The U.S.-China trade war torpedoed many growth stocks this year, yet shares of Veeva Systems (VEEV 1.39%) sidestepped the carnage and surged 80% in 2019. Investors are still paying a premium for the stock, which hovers near an all-time high and trades at nearly 70 times earnings.

Let's see why the bulls love Veeva and whether the stock still has room to run.

What does Veeva do?

Cloud services company Veeva was co-founded by Peter Gassner, Salesforce's (CRM 0.82%) former SVP of technology. Its core customer relationship management (CRM) platform runs on the Salesforce1 app development platform, and its other services are tethered to Salesforce's marketing and service clouds.

A doctor with his finger on a graphic of cloud-based healthcare services.

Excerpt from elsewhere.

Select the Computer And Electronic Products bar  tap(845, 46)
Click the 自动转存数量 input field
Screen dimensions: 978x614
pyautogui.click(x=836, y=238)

Image source: Getty Images.

Unlike Salesforce, which offers its CRM services to a wide range of industries, Veeva only offers services to life science companies to help them manage customer relationships, track industry regulations, clinical trials, prescribing habits, and other data.

Veeva enjoys a first-mover advantage in this market, where growing competition among drugmakers has boosted demand for real-time, cloud-based data. That's why its growing list of more than 775 customers includes pharma giants like GSK, AstraZeneca, and Novartis.

Veeva locks in these customers with an expanding ecosystem of additional services, including a data warehouse, employee training tools, and an AI service that analyzes a customer's CRM data. The stickiness of that ecosystem widens Veeva's moat against any potential competitors -- but the company faces no meaningful rivals yet.

How fast is Veeva growing?

Veeva's revenue, operating income, and net income all rose at double-digit rates over the past year.

Metric

Q2 2019

Q3 2019

Q4 2019

Q1 2020

Q2 2020

Revenue

25%

27%

25%

25%

27%

Operating income*

39%

45%

53%

49%

39%

Net income*

68%

81%

88%

53%

43%

Data source: Veeva Systems quarterly reports. *Non-GAAP (adjusted) basis.

During the second quarter, Veeva's subscription services revenue rose 28% annually and accounted for 81% of its top line. That segment's adjusted gross margin expanded 260 basis points annually to 86.1%, indicating that the company's first-mover advantage still gives it tremendous pricing power.

The remaining 19% of Veeva's revenue came from its professional services segment, which provides IT services and training for its customers. The unit's revenue climbed 24% annually during the quarter, but its adjusted margin contracted 60 basis points annually to 30.9%.

An IT professional checks a tablet.

Image source: Getty Images.

That decline wasn't surprising, since Veeva is willing to accept lower gross margins at its professional services unit to keep users locked into its higher-margin subscriptions. The dip also didn't impact Veeva's total adjusted gross margin, which expanded 230 basis points to 75.9%, or its adjusted operating margin, which jumped 330 basis points to 38.8%.

Unlike many cloud service companies -- which struggle to squeeze out a profit due to the costs of running servers, securing new customers, and offering competitive prices -- Veeva remains firmly profitable by both GAAP (reported) and non-GAAP (adjusted) metrics.

A rock-solid outlook

For the third quarter, Veeva expects its revenue to grow by 22%, its adjusted operating income by 22%-23%, and for its adjusted net earnings by 20%-22%. For the full year, it expects its revenue to go up 23%-24%, for its adjusted operating income to climb 31%-32%, and for its adjusted earnings to grow 29%-31%.

Veeva's forward P/E ratio is much higher than its earnings growth rate, but the bulls argue that premium is justified for five reasons: its business is immune to the trade war, demand for its services will keep rising, its ecosystem is sticky, it lacks meaningful competitors, and it generates consistent and profitable growth. Veeva is also a lucrative takeover target for bigger CRM companies (like Salesforce) that want to dominate the life sciences CRM market with a single purchase.

I previously warned investors to be cautious with Veeva, but it's still a promising growth stock for investors with an appetite for more risk. Therefore, Veeva deserves its premium valuation, though investors should be ready to ride out the near-term volatility and be ready to buy more shares if it pulls back.